沖縄から学ぶ平和の大切さと軍事状況の現実に迫るイベント
2023年8月7日、東京都新宿区にあるパルシステム連合会は、「被爆・戦後80年沖縄から伝えた“今を戦前にしない”ためすべきこと」というテーマのイベントを開催しました。このオンラインイベントには160名以上が参加し、沖縄の歴史や現在直面している軍事的な危機に関する重要な議論が交わされました。
軍事配備強化と沖縄の状況
イベントでは、元琉球新報論説委員長で沖縄国際大学の教授である前泊博盛さんと、沖縄タイムスの赤嶺由紀子さんが講演を行い、沖縄の強い軍事的圧力について詳述しました。沖縄には、国内米軍基地の約7割が集中しており、返還以降も自衛隊基地が増加し続けており、現在では57の施設が存在します。
最近では、南西諸島を中心に軍事配備の動きが加速しており、特に九州全域を含む地対艦ミサイル部隊の配備が進められています。これらは中国の軍事力増強が背景にあるとのことです。前泊さんは、「万が一の事態には沖縄が真っ先に攻撃を受ける可能性がある」と危機感を訴え、そのための防止策として米国との協力関係や経済連携の重要性を指摘しました。
戦争の実相と平和のメッセージ
赤嶺さんは、沖縄タイムスが取り組む沖縄戦に関する報道について紹介し、戦後80年を迎えるにあたり「鉄の暴風吹かせない」という特集を通じて、戦争の実相を伝えることの重要性を強調しました。特に、家族にも語れない集団自決の痛みや、心に残る傷がどのように世代を超えて影響を与えているかを深く考察しました。
また、赤嶺さんは「新聞を読まない若者への情報発信」が今後の課題であると指摘し、適切な情報を広める活動の必要性に言及しました。
軍事化と戦前の危険性
こうした中で、前泊さんと赤嶺さんは、現在の日本が「戦後」でありながら同時に「戦前」の状態に入っていることを議論しました。特に、2023年度からの急激な軍事費の増加や装備資材の大幅増強に関する計画が進められていることが懸念されています。閣僚の中には核配備についても前向きな意見を持つ者がおり、このことも恐れられます。
彼らは、有権者一人一人が投票を通じて平和な社会をつくることの重要性を再確認しました。具体的な行動として、SNSに頼るのではなく、信頼できる情報源である本や新聞を活用し、適切な政策立案者を見出すことが求められます。
未来に向けての期待
今回のイベントを通じて、参加者には日常生活の中で平和を築くための小さな行動が重要であることが強調されました。

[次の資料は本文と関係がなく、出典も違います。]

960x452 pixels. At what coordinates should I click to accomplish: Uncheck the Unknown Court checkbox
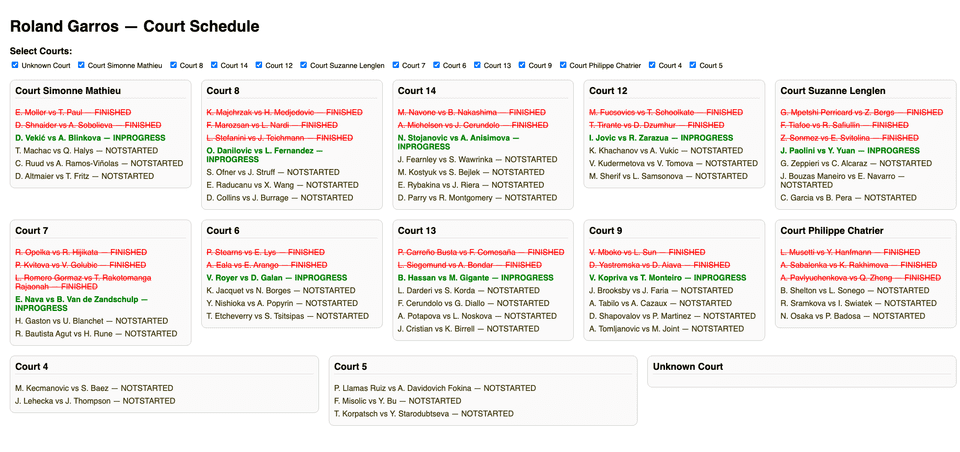pyautogui.click(x=15, y=66)
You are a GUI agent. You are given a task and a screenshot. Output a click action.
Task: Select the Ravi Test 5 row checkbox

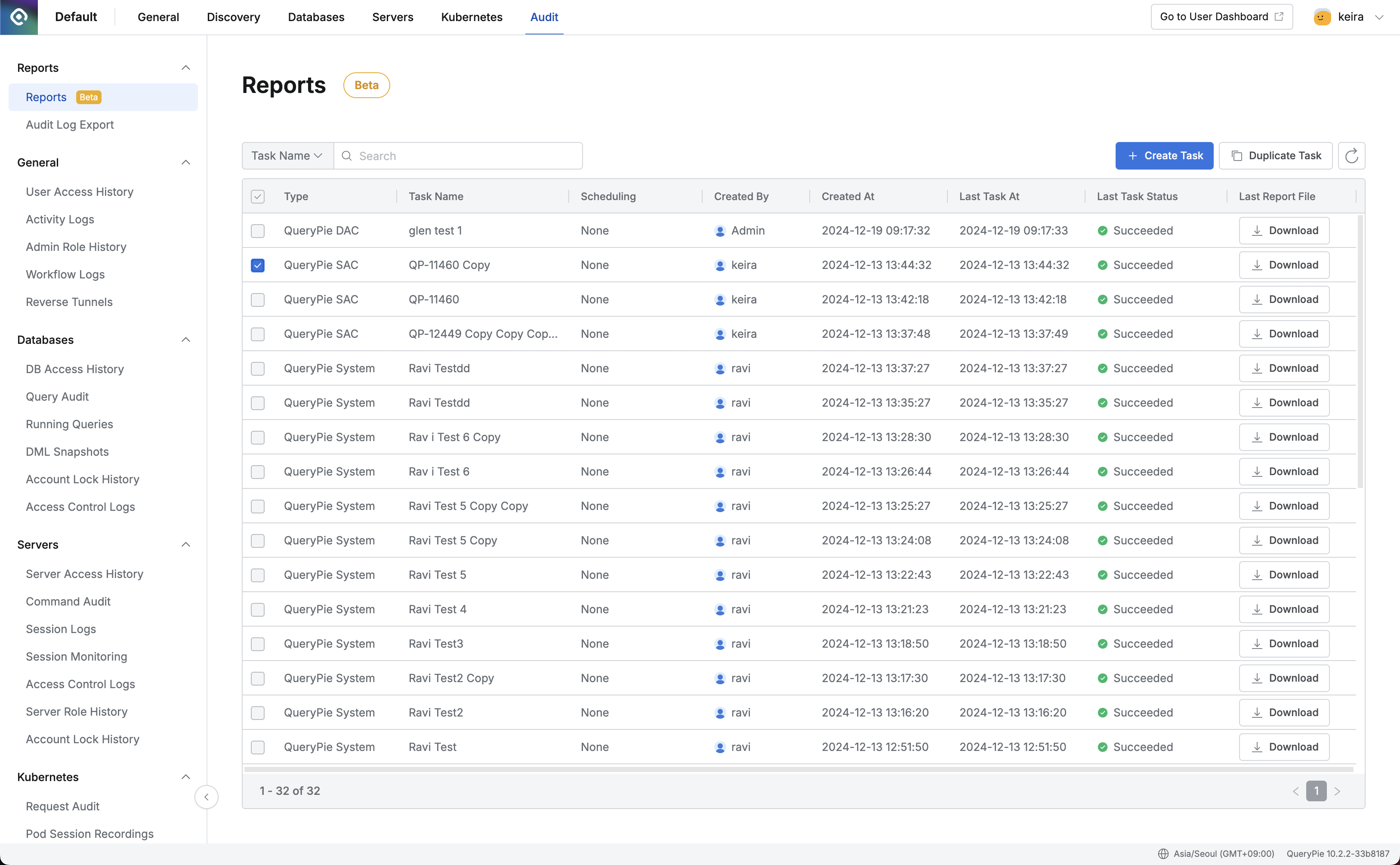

前泊さんは、自衛隊を災害救助隊として特化させる提案を示し、政治的関与の必要性を訴えました。全体として、「一人の行動と連携が平和活動の基盤である」と述べ、参加者に希望を持つように促しました。
このようなイベントを通じて、沖縄の歴史やその教訓が、私たちが平和を維持するための手助けになることを願っています。2025年の国際協同組合年に向けて、これからもより多くの人々が平和に向けての意識を高めていくことを期待しています。